» TEXT EXCERPT
06 January 2009

Monday afternoon.

I am better today. Just need that scary whine every so often, and of course, then the winds change . . . .

I was so concerned about Julia's behavior that I wrote a note to her teacher and aids that she might have a really bad day. So my darling proved me wrong (not that that is a bad thing. LOL) and received all smiles on her behavior chart that her teacher does every day. No hitting, cooperation, good mood, and got her work done. And then, we went to OT and she was calm, no where near as impulsive as she usually is, and did everything Annie told her to do the first time she was told. Annie thinks, as I do, that Julia is about to or making another leap.

We (Annie and I) decided to work on calming methods for Julia this term. We worked on some yoga poses (which Julia held more or less for a count of 30), and three calming techniques. The hope is that Julia can learn them when she is calm and then sooner or later use them when her motor is zipping along to bring her down to normal. I expect this is a long term project.

Annie taught her the poses and techniques (blowing out imaginary candles, rubbing hands together for a 'cup of calm', counting fingers by touching finger tip to thumb), and then tried to get Julia a bit excited to see if they could do one of the techniques, but Julia was very mellow. Annie tried interrupting Julia's play, but Julia was able to move her attention from the toy she was playing with to what was in Annie's hand and even answer Annie's questions while she (Julia) was still playing. We'll try rehursing the techniques and see if we can move them into real life impulsive or anxiety ridden times.

I was exhausted yesterday and we did not do any home work in the evening. Instead, we watched a video about Jane Goodall and her chimps. There was an incredible moment caught on film of a baby chimp approahing Goodall and putting his arm out to touch Goodall's face. It took my breath away with its simplicity and its richness. That we should all have hearts available to touch and be touched. Altnough Julia has a rough relationship with animals -- great fear, competition, and great interest -- she always wants to watch them on tv, and there always seems to be ample videos at the library to satisfy her.

A conversation while driving to therapy. Me in the front of the car, Julia in her booster seat in the back:

Julia: Mother (We are in our third week of her calling me 'mother'.), I dumb.

Me: No Honey, you are not dumb. You are smart.

Julia: No. (A bit louder than medium voie).

Me: Julia, you are smart, beautiful, and my girl.

Julia: NO. (Shouting.)

Me: Are you smart?

Julia: No.

Me: Are you beautiful?

Julia: No.

Me: Are you my girl?

Julia: (She pauses and thinks a bit. She smiles just a little bit.) Yes.

Me: Well, my girl is smart and beautiful.

And Julia was quiet. This interchane hit the right note which often does not happen. Julia often asks me to be quiet or to stop asking her questions. I purposely did not ask why this time -- she is no good at all at answering why.

» EXCERPTED DATA
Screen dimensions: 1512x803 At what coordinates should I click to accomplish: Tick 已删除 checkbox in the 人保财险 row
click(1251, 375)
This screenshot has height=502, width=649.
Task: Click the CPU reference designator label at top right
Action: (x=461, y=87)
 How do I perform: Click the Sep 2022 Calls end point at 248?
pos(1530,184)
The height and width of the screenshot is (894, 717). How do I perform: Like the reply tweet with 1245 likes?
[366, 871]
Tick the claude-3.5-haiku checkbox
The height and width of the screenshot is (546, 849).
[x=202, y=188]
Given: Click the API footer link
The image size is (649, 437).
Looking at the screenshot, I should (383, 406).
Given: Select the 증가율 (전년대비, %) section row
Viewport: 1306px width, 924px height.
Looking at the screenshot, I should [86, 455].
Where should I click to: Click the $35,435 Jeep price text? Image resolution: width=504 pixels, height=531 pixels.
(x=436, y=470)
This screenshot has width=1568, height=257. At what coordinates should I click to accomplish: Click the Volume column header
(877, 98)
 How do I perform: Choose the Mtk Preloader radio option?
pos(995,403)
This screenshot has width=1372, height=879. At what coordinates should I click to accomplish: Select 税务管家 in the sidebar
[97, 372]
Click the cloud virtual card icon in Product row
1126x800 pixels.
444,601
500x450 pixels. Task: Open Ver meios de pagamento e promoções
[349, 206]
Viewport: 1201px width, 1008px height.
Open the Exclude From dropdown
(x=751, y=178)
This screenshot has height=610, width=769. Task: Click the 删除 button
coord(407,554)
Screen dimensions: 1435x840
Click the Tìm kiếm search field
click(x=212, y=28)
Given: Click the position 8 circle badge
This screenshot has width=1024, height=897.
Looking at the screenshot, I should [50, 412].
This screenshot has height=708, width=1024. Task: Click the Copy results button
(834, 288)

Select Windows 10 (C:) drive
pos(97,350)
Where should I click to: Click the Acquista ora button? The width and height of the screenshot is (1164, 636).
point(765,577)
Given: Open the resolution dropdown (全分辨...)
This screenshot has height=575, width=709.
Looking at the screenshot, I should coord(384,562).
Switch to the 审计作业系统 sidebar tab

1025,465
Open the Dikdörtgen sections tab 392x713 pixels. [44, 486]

» WHAT THE TASK REQUIRES
Retype the part of the journal entry that opens with the words containing "A conversation while" and closes with "Are you smart?", keeping every word and mark the same. The records stand on their own and have no connection to the journal entry.

» RESULT
A conversation while driving to therapy. Me in the front of the car, Julia in her booster seat in the back:

Julia: Mother (We are in our third week of her calling me 'mother'.), I dumb.

Me: No Honey, you are not dumb. You are smart.

Julia: No. (A bit louder than medium voie).

Me: Julia, you are smart, beautiful, and my girl.

Julia: NO. (Shouting.)

Me: Are you smart?